====== Supplied material
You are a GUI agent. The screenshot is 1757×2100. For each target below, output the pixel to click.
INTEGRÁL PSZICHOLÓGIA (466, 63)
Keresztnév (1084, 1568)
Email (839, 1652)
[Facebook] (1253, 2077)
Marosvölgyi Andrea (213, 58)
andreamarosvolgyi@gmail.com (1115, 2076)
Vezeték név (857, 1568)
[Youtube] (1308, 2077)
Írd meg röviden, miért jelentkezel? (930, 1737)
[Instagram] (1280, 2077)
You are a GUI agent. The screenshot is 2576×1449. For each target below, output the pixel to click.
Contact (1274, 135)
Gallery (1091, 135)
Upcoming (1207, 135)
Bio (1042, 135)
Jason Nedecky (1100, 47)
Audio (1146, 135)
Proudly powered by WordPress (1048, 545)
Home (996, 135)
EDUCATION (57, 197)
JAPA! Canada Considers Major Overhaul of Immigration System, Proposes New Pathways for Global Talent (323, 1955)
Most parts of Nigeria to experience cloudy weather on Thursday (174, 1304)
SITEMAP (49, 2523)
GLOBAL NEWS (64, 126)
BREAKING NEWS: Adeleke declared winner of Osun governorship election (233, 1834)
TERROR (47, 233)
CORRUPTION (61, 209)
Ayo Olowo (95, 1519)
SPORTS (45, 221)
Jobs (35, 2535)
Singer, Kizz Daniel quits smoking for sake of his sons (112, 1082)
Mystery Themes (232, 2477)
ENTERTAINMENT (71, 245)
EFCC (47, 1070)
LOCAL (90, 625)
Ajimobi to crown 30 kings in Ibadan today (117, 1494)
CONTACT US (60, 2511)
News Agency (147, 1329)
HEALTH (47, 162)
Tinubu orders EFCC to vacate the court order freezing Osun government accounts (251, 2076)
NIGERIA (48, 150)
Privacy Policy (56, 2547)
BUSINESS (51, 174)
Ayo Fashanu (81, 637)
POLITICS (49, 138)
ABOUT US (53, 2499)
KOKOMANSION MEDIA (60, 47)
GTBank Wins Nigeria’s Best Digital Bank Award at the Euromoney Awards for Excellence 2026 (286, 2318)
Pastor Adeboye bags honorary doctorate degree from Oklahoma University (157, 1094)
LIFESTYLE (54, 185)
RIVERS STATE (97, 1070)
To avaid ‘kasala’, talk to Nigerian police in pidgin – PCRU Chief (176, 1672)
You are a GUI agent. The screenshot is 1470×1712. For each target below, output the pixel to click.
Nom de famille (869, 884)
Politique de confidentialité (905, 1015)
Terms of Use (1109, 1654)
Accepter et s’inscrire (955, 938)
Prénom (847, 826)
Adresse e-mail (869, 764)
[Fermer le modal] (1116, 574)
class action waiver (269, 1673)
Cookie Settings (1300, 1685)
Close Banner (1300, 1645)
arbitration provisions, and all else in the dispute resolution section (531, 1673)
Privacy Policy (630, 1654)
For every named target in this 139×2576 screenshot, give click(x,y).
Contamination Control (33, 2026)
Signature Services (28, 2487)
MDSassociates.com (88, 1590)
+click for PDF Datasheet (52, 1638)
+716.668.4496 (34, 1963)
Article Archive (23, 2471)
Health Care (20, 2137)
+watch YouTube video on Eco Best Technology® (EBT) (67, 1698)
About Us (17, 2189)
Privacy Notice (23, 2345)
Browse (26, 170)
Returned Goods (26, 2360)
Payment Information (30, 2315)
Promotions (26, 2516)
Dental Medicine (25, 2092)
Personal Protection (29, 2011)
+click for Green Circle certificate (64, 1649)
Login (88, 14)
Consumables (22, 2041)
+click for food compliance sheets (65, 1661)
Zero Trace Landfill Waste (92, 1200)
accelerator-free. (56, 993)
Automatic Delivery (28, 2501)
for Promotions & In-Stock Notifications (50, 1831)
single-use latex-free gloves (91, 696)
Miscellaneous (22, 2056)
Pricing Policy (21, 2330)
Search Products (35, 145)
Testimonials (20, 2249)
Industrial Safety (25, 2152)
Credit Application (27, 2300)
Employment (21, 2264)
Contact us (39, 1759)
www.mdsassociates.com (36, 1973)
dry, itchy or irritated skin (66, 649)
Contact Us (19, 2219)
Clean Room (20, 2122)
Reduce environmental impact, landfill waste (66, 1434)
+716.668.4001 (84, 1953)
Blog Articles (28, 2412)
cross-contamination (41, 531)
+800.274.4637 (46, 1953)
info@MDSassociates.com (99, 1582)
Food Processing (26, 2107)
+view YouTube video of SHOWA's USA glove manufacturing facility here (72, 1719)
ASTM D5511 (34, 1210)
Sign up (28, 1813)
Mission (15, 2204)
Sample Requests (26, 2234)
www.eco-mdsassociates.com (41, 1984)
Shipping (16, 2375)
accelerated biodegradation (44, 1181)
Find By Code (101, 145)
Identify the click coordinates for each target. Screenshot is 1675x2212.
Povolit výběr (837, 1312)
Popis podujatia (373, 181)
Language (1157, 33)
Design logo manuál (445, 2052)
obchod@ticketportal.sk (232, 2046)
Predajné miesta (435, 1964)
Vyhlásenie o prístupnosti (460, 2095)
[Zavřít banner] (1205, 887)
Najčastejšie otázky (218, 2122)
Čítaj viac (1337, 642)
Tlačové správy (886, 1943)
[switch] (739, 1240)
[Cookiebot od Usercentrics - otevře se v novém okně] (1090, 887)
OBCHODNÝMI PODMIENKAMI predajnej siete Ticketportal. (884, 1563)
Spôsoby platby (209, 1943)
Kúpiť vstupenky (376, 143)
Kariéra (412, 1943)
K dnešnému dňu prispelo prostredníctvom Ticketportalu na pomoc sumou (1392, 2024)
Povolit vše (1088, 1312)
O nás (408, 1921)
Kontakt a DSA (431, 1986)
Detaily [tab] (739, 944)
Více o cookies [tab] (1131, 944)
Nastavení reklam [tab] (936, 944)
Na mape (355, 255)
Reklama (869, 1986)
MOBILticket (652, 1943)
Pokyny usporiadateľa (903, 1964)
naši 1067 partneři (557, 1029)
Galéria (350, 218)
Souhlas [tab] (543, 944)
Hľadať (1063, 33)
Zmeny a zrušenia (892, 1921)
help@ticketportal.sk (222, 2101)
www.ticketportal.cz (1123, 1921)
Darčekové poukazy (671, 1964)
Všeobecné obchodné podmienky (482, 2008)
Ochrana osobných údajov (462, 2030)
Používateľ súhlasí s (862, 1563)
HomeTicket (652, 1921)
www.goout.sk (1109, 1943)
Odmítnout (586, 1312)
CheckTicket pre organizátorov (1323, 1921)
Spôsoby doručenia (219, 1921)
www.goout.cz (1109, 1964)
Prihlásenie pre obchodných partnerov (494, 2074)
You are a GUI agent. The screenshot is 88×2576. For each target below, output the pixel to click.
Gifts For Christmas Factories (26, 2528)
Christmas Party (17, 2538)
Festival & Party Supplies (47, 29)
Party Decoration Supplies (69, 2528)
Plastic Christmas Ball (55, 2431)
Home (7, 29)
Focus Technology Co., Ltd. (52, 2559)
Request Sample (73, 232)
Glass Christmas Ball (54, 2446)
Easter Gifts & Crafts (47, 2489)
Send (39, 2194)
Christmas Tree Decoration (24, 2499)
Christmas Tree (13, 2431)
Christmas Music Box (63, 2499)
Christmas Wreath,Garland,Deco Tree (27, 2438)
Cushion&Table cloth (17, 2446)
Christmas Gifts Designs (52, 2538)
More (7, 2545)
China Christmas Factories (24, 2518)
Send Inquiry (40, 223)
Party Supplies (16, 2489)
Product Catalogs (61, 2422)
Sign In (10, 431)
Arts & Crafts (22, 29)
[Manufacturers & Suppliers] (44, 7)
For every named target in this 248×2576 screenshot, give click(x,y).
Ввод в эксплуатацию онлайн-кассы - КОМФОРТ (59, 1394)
============
▸ Task item:
Check each line of the data for "Supplies". Copy the lines where it turns up.

▸ Your solution:
Festival & Party Supplies (47, 29)
Party Decoration Supplies (69, 2528)
Party Supplies (16, 2489)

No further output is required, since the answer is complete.